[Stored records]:
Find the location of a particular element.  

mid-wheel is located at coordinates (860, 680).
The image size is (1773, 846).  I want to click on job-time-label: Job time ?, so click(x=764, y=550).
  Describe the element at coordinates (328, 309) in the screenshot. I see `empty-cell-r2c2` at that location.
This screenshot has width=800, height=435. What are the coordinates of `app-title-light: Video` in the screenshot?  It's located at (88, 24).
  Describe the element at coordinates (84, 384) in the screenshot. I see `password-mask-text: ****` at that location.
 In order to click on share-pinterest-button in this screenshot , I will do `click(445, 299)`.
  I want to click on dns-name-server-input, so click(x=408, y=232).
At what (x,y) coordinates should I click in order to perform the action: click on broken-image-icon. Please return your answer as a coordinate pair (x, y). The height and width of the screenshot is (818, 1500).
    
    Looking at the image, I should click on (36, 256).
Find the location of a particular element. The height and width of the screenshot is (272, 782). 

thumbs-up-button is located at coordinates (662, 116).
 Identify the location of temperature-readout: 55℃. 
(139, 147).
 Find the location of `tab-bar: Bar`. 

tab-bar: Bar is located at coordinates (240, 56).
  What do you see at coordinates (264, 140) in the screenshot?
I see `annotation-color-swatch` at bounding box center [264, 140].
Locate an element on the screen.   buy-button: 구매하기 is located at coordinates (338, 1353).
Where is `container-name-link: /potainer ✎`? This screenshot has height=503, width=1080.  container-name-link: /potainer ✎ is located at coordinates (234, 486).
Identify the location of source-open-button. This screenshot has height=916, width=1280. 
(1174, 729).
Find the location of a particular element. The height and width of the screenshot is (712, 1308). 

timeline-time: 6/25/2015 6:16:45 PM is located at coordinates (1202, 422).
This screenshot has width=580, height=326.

[Work instructions]:
Select and copy each line above that contains the word "Identify", matching its case exactly.

[Answer section]:
 Identify the location of temperature-readout: 55℃. 
Identify the location of source-open-button. This screenshot has height=916, width=1280. 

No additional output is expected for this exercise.